Perth man could face caning after alleged drunken assault in Singapore

A Perth man could be facing jail time and a caning if convicted of four separate alleged incidents in Singapore, including a physical altercation with police at Changi Airport last month.

Video shows a man, believed to be Jason Peter Darragh, in a physical struggle with police as they attempt to arrest him.

It's been alleged he was drunk during the incident.

The man was allegedly drunk when he argued with police officers. Photo: Youtube / Ben Bonifant
The man was allegedly drunk when he argued with police officers. Photo: Youtube / Ben Bonifant

The video allegedly shows him arguing with two police officers who approached him, before he pushes one to the ground.

Security guards and members of the public try to help police apprehend the man before he is eventually dragged to the ground and arrested.

He was also accused of hitting one officer in the face and warning another: “You don’t come near me or I’ll break your face.”

He has been detained in Singapore on 11 charges including using criminal force against police at the airport, according to The Straits Times.



Mr Darragh’s alleged crime spree started in the departure hall at Changi Airport just after midnight on April 20, where he was accused of throwing a man’s mobile phone on the floor and swearing at him.

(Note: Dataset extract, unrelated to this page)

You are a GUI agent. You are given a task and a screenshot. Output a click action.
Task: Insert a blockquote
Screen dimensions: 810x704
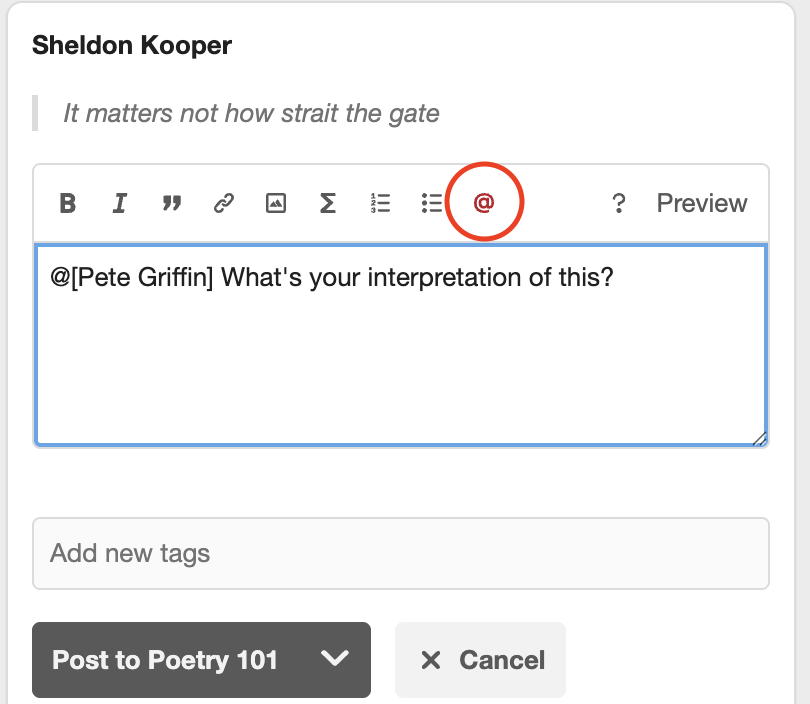(x=172, y=204)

He was released on bail and, according to court documents, over the next 10 days was allegedly caught drunk twice, seen “causing annoyance” in public places and incapable of taking care of himself in a shopping mall bathroom.

He is also alleged to have verbally abused a police officer.

The man attempts to push the police officers away. Photo: Youtube / Ben Bonifant
The man attempts to push the police officers away. Photo: Youtube / Ben Bonifant

Murdoch University international law lecturer Lorraine Finlay said it was a serious situation, with the most serious charge of assaulting a public officer carrying a maximum penalty of seven years’ imprisonment, a fine and caning.

“What does make this particularly serious, is they aren’t just single public nuisance charges taken in isolation — it seems to be a significant number of offences that have occurred over a longer period,” she said.

“If he was to raise, for example, the defence of intoxication... it is going to be very difficult to establish that give the length of time over which these offences occurred.”

Ms Finlay said Australia doesn't have an international prisoners’ transfer arrangement with Singapore so any Australian sentenced to jail in Singapore would have to serve the entire sentence there.

He is expected to appear in court on Friday.

The Department of Foreign Affairs and Trade confirmed yesterday that it was providing consular assistance to an Australian man detained in Singapore.